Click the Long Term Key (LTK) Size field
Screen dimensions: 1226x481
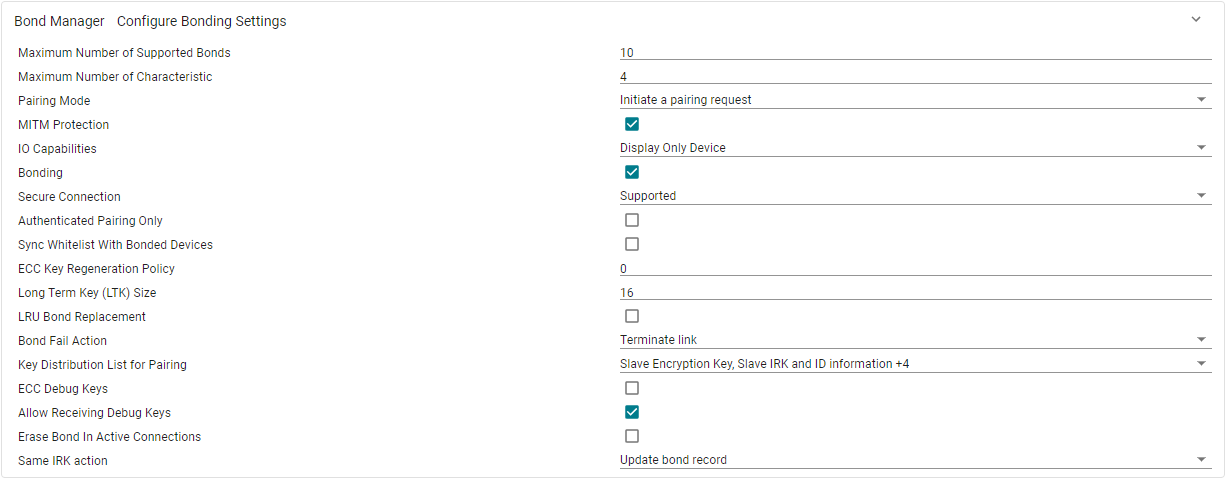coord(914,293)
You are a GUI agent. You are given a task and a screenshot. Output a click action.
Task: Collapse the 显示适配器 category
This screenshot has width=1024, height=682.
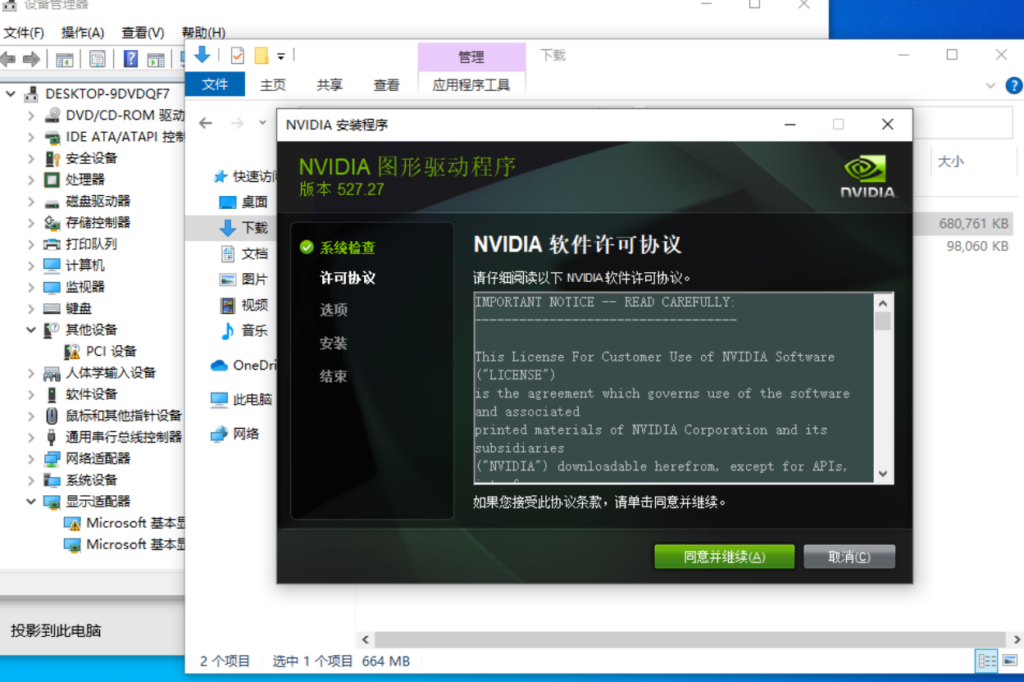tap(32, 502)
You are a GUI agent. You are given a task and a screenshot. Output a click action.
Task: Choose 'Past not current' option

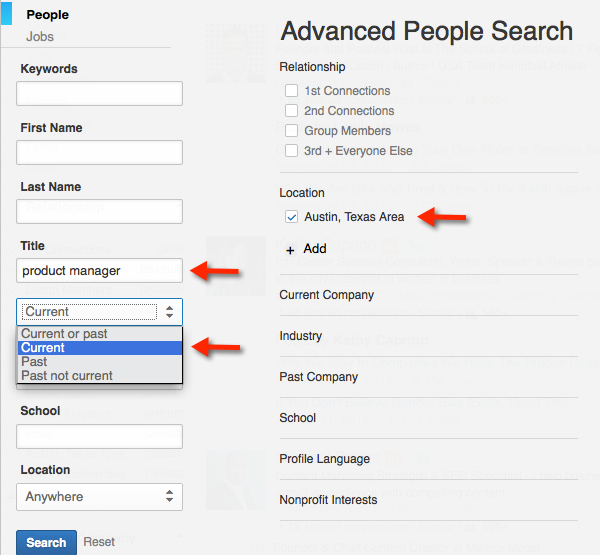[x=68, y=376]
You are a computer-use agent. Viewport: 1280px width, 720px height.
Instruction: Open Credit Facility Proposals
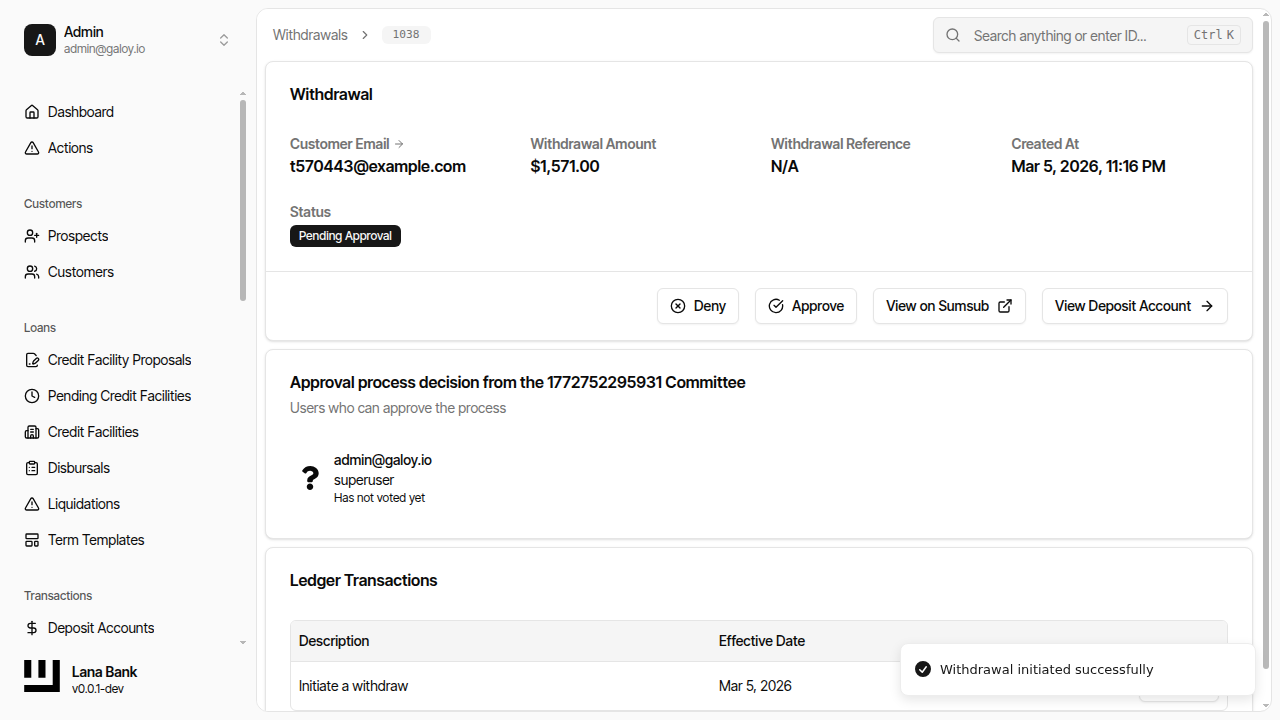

- [What to produce] Render the lines of the listing from the one containing "You are a computer-use" through the end of the listing, both included, as a numbered list with blank lines left out. Omit the pictures.

- [Written answer]
1. You are a computer-use agent. Viewport: 1280px width, 720px height.
2. Instruction: Open Credit Facility Proposals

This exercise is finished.